* _Prompt 1_:
Answer these about the C++ checker excerpt:
(a) According to the opening sentence, what has to be implemented manually?
(b) What compile command appears in the comment at the top of the code?
(c) What exception type does rangeCheck throw when a value is out of range?

* _Selected passage_:
The ABNF end-of-line comments and the restrictions have to be implemented manually though. So, starting from this and correcting some bugs and using capturing and non-capturing groups for value extraction, I'd end up with this checker:

// g++ --std=c++11 datetime.cpp && ./a.out

#include <iostream>
#include <exception>
#include <regex>
#include <sstream>
#include <string>
#include <utility>
#include <vector>

template<typename T>
void
rangeCheck( const T value, const T min, const T max )
{
    if ( !( ( value >= min ) && ( value <= max ) ) ) {
        std::stringstream out;
        out << "Value " << value << " should be in interval [" << min << "," << max << "] but is not!";
        throw std::invalid_argument( out.str() );
    }
}

namespace {
void formatCheck( const std::string& format, const std::string& value )

* _Exercise materials_:
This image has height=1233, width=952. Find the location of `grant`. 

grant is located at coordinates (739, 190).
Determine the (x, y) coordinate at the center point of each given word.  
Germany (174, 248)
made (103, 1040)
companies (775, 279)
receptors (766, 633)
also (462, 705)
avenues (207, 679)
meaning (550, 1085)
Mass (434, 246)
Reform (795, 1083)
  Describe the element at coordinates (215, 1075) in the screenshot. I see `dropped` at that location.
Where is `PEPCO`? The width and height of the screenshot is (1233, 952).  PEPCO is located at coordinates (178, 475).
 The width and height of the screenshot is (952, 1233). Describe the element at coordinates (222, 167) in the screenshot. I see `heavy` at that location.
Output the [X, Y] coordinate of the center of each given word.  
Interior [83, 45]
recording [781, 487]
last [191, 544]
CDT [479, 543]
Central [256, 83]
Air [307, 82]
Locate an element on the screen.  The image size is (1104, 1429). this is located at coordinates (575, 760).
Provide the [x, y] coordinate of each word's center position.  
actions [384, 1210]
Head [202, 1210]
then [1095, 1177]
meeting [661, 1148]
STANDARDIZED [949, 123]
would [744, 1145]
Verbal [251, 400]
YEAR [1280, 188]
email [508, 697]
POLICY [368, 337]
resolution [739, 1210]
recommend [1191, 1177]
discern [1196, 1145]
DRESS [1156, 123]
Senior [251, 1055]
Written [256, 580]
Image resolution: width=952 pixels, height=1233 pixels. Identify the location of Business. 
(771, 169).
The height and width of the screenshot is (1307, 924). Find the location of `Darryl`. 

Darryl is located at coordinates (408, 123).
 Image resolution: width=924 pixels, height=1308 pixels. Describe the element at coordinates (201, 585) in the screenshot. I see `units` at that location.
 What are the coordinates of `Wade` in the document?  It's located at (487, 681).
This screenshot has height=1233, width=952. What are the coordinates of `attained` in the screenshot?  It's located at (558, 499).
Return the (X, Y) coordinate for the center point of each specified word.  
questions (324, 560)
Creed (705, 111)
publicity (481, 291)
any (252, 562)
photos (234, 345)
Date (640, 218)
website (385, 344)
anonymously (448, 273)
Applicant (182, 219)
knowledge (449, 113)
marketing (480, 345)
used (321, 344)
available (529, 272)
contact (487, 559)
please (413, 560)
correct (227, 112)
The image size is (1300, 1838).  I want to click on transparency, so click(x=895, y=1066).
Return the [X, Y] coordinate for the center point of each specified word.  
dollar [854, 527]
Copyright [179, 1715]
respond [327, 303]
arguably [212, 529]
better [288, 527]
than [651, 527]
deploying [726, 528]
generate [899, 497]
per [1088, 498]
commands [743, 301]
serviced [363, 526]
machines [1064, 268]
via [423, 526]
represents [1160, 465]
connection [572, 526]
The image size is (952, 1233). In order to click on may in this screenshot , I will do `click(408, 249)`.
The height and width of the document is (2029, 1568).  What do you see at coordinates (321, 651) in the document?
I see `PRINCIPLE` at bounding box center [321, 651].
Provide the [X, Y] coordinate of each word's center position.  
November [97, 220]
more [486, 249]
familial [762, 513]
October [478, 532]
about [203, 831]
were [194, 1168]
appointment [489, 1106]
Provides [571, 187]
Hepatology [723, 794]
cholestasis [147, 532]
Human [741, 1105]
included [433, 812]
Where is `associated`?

* _Prompt 2_: Return, unchanged, the lines of the records starting with the line containing "resolution [739, 1210]" and going on through the line containing "connection [572, 526]", both included.

* _Expected output 1_:
(a) The ABNF end-of-line comments and the restrictions.
(b) g++ --std=c++11 datetime.cpp && ./a.out
(c) std::invalid_argument

* _Expected output 2_:
resolution [739, 1210]
recommend [1191, 1177]
discern [1196, 1145]
DRESS [1156, 123]
Senior [251, 1055]
Written [256, 580]
Image resolution: width=952 pixels, height=1233 pixels. Identify the location of Business. 
(771, 169).
The height and width of the screenshot is (1307, 924). Find the location of `Darryl`. 

Darryl is located at coordinates (408, 123).
 Image resolution: width=924 pixels, height=1308 pixels. Describe the element at coordinates (201, 585) in the screenshot. I see `units` at that location.
 What are the coordinates of `Wade` in the document?  It's located at (487, 681).
This screenshot has height=1233, width=952. What are the coordinates of `attained` in the screenshot?  It's located at (558, 499).
Return the (X, Y) coordinate for the center point of each specified word.  
questions (324, 560)
Creed (705, 111)
publicity (481, 291)
any (252, 562)
photos (234, 345)
Date (640, 218)
website (385, 344)
anonymously (448, 273)
Applicant (182, 219)
knowledge (449, 113)
marketing (480, 345)
used (321, 344)
available (529, 272)
contact (487, 559)
please (413, 560)
correct (227, 112)
The image size is (1300, 1838).  I want to click on transparency, so click(x=895, y=1066).
Return the [X, Y] coordinate for the center point of each specified word.  
dollar [854, 527]
Copyright [179, 1715]
respond [327, 303]
arguably [212, 529]
better [288, 527]
than [651, 527]
deploying [726, 528]
generate [899, 497]
per [1088, 498]
commands [743, 301]
serviced [363, 526]
machines [1064, 268]
via [423, 526]
represents [1160, 465]
connection [572, 526]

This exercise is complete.